Again, what I am suggesting here is not some variant of postmodernism. It is more nearly the opposite. I do not believe that truth is socially constructed, or that there is no objective universe existing independently of what I imagine it to be. There are definitely objects and truths out there that exist without regard to whether I believe in them or not. We cannot say with absolute certainty that we know the truth about anything. However, I think we can say it about many things, including things we cannot see, such as subatomic particles, with a high degree of probability that we are right. I have little doubt that atomic bombs actually work, even though I can’t see neutrons.
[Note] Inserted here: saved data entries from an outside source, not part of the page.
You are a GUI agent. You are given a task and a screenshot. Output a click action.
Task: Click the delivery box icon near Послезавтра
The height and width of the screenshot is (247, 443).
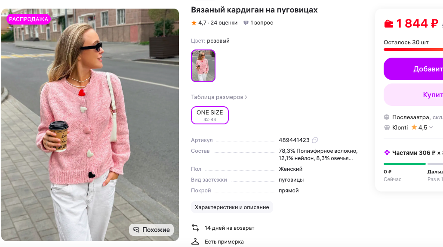pos(387,117)
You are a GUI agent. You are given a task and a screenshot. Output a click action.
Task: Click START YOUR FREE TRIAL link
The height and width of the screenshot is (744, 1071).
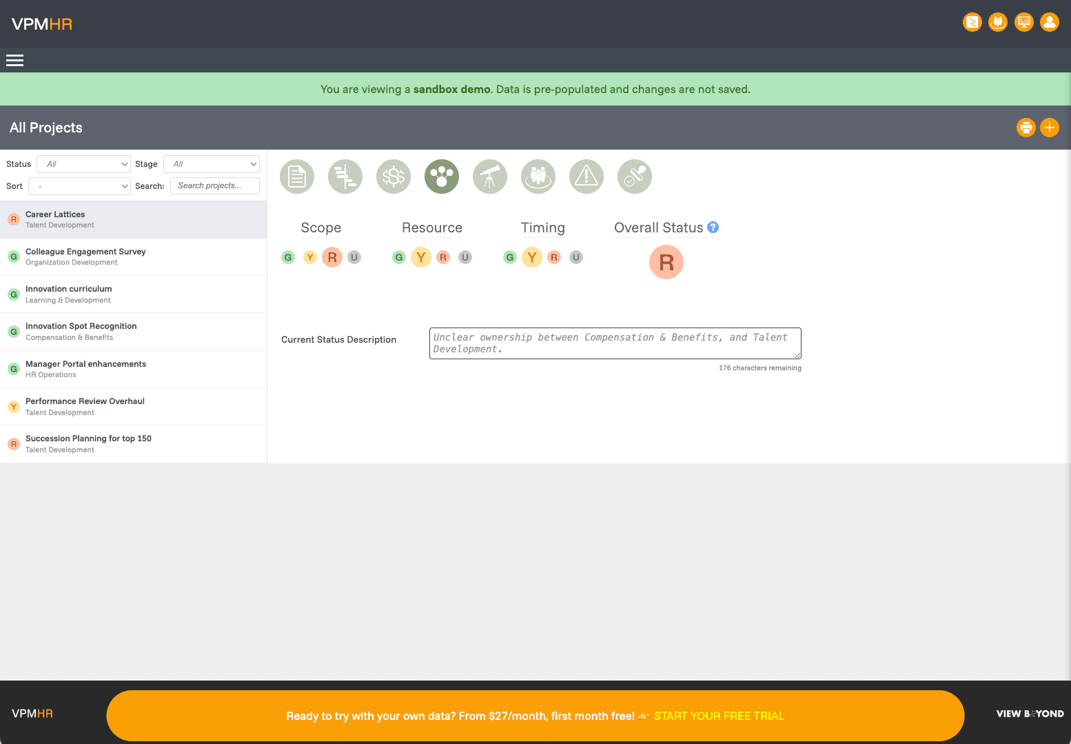[719, 716]
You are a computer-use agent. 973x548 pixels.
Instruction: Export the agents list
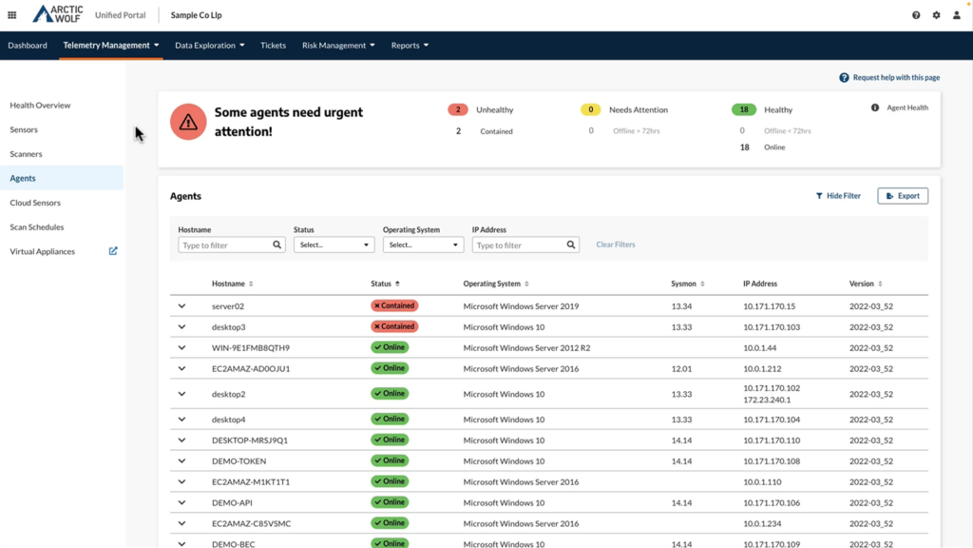pyautogui.click(x=902, y=195)
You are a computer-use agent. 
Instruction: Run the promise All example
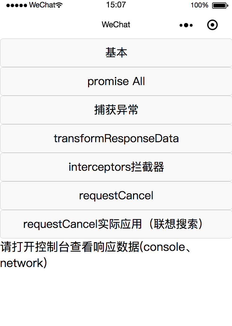(x=116, y=81)
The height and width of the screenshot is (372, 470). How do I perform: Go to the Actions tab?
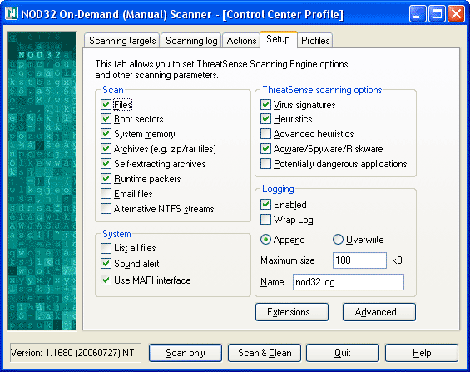pyautogui.click(x=241, y=41)
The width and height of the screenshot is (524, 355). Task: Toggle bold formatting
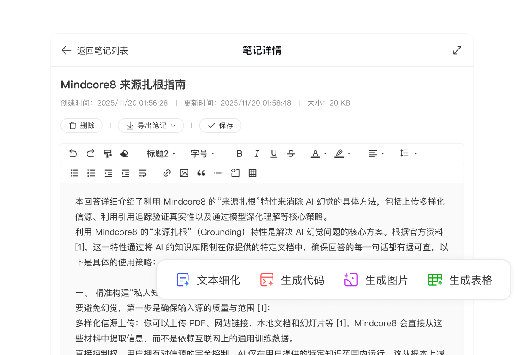click(x=239, y=153)
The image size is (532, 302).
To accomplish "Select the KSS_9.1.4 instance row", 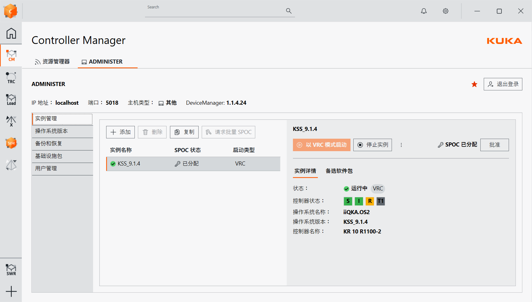I will [x=193, y=164].
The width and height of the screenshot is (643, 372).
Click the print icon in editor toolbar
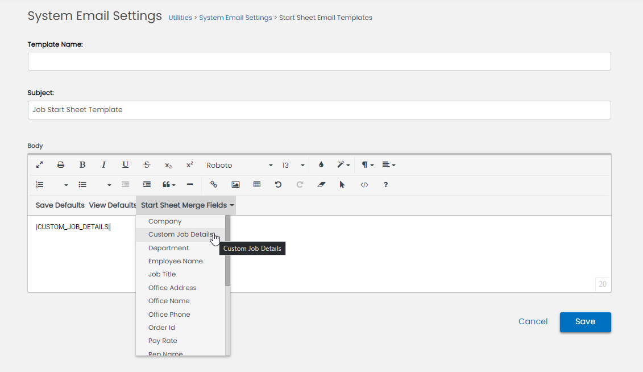(61, 165)
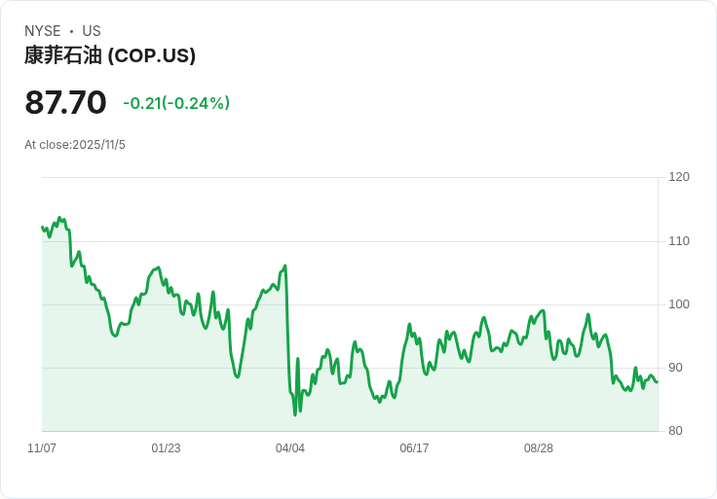
Task: Click the NYSE exchange label
Action: [43, 31]
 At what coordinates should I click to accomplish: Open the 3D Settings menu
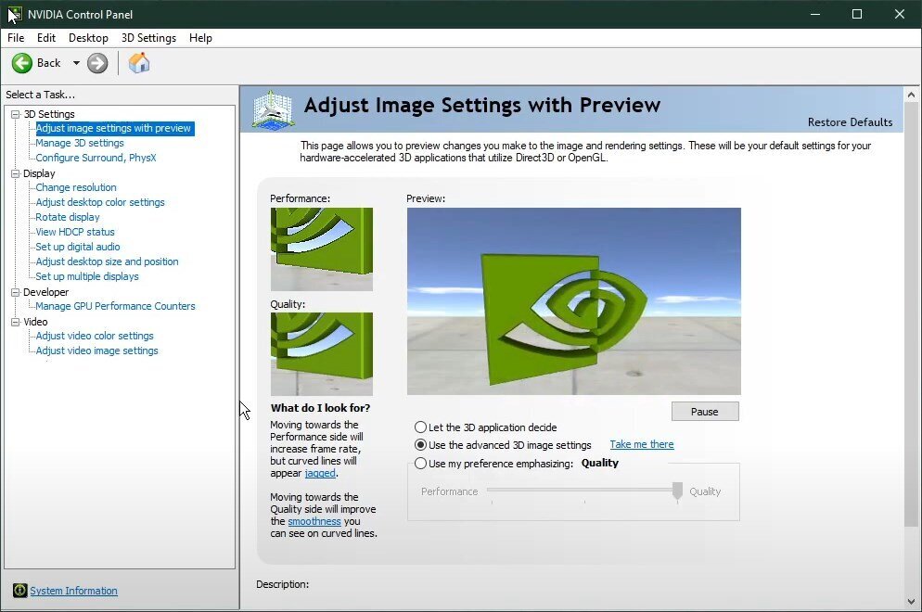pos(148,38)
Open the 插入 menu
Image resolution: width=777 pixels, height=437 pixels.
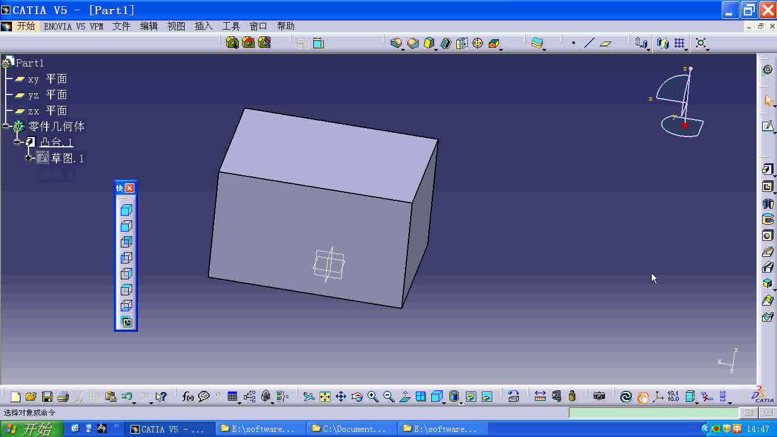203,26
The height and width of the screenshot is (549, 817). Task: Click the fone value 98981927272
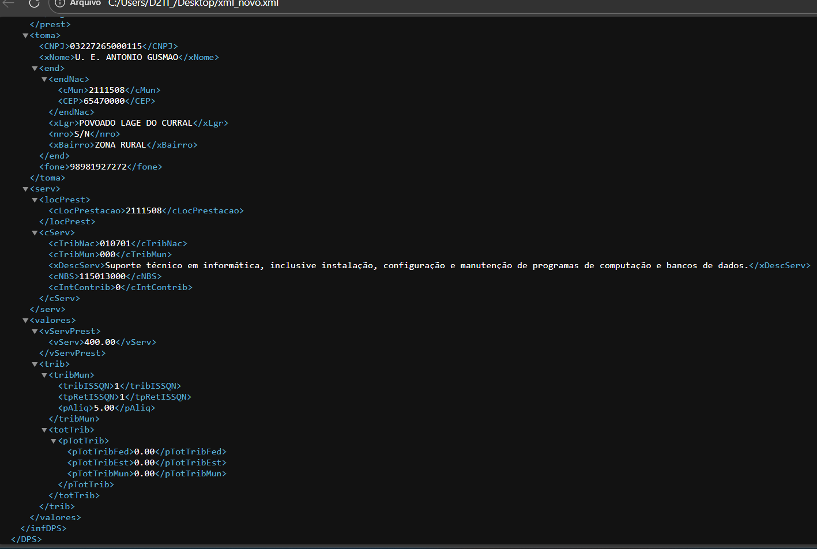pos(98,167)
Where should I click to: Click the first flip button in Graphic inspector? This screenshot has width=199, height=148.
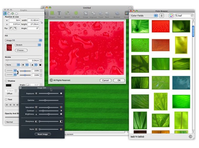11,28
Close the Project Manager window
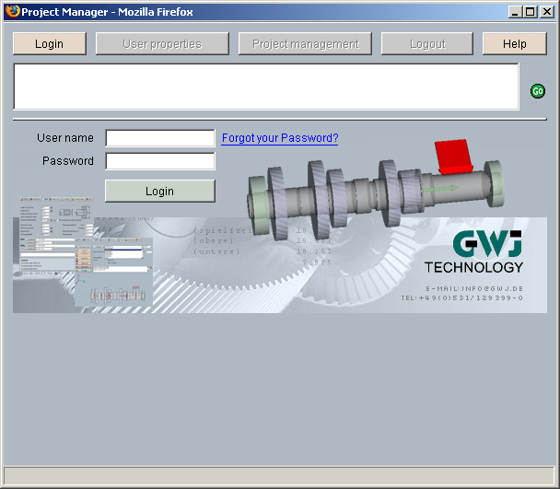 pyautogui.click(x=546, y=12)
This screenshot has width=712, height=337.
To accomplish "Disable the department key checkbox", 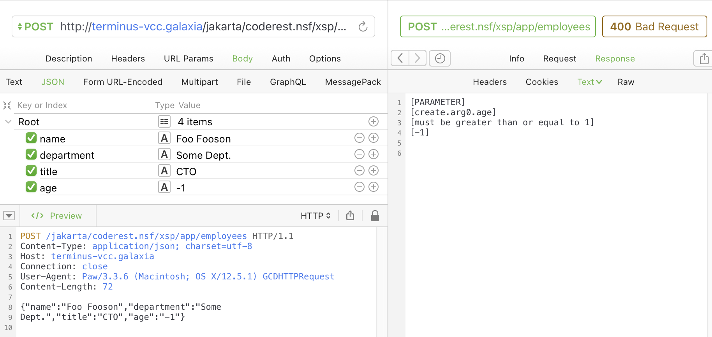I will (x=31, y=154).
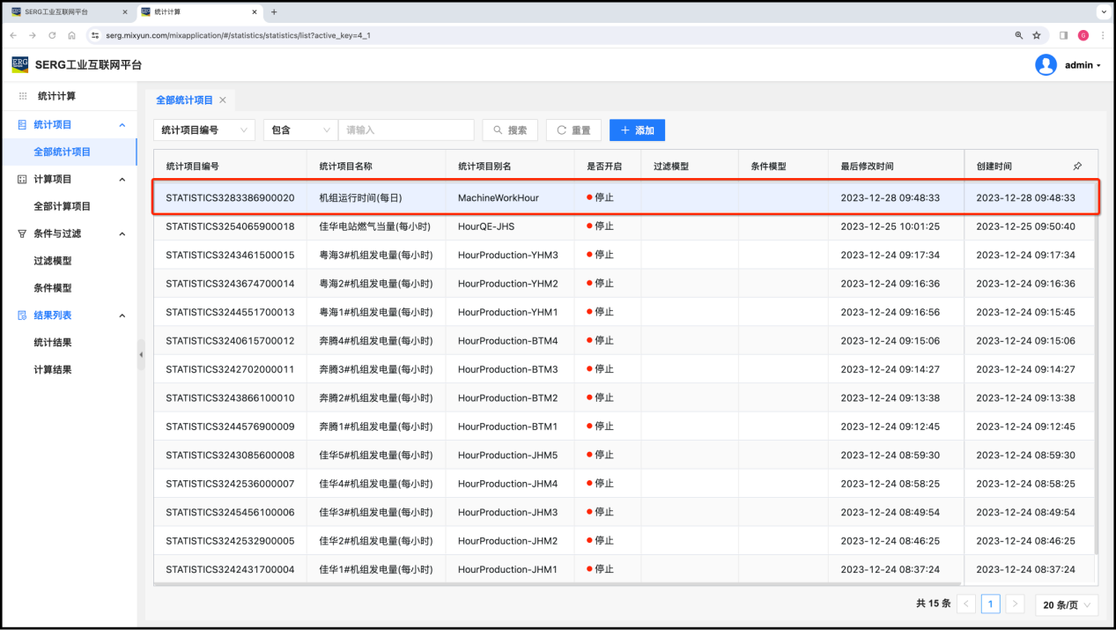Collapse the 条件与过滤 sidebar group

[122, 234]
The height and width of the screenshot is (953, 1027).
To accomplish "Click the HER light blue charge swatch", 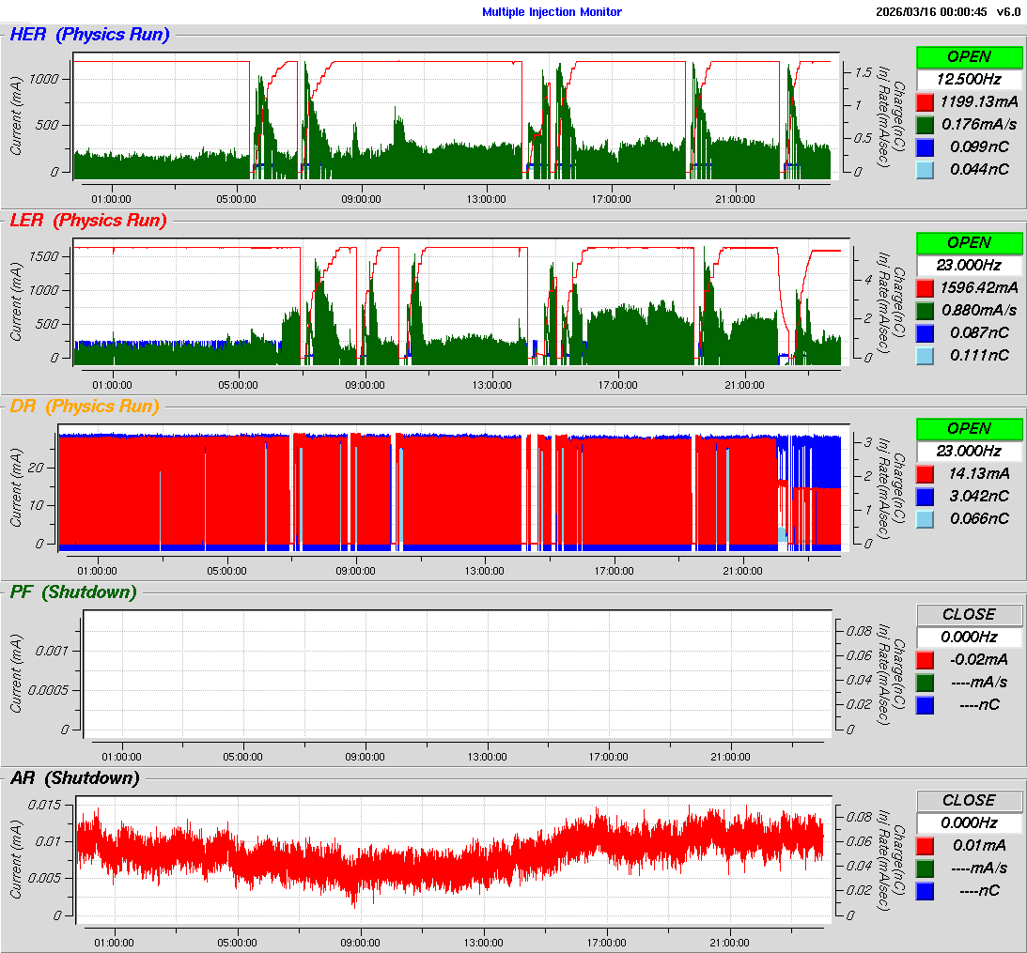I will 925,169.
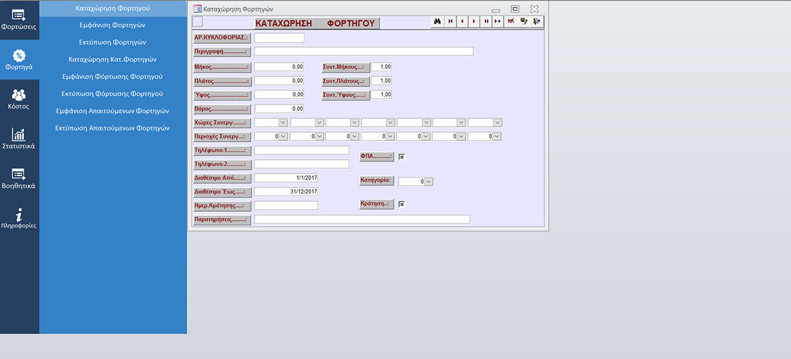Open the Κόστος sidebar section
Image resolution: width=791 pixels, height=359 pixels.
coord(19,99)
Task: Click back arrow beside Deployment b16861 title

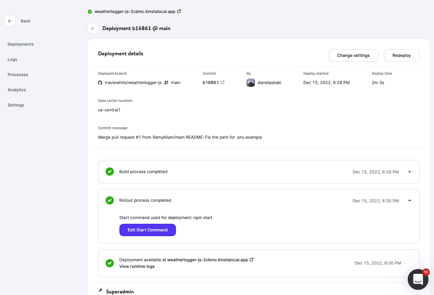Action: (93, 28)
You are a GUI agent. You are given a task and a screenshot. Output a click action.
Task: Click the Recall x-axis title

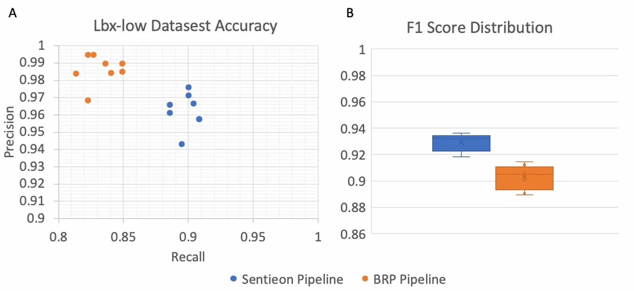point(188,257)
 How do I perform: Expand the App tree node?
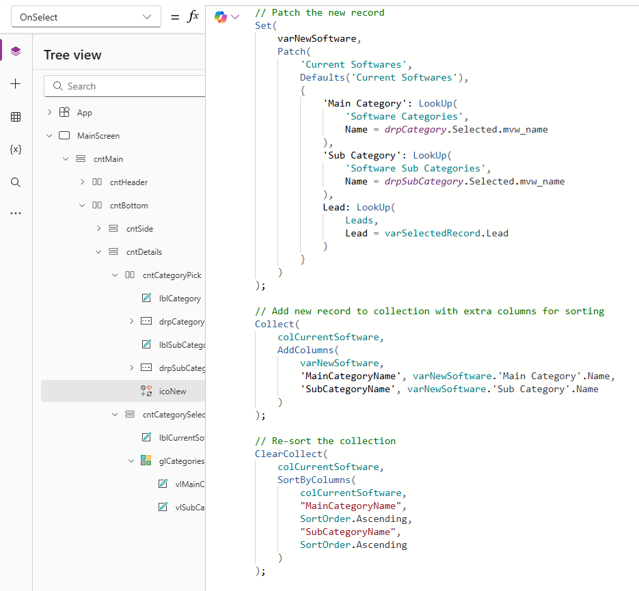(x=49, y=113)
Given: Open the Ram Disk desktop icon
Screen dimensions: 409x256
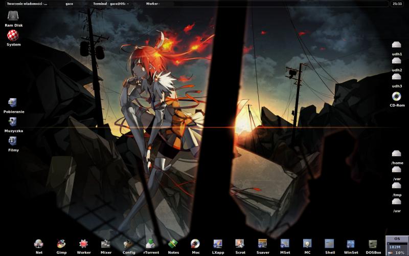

I deem it reasonable to base my actions on what I consider probably true, regardless of the fact that I cannot know that it is true with absolute certainty. I believe in the existence of objects existing independently of my subjective consciousness. It just so happens that the set of those objects does not include unicorns, leprechauns, and Santa Claus, nor does it include value, rights, good and evil. Those things actually are subjective constructs. In my humble opinion, the sooner we come to grips with that reality the better.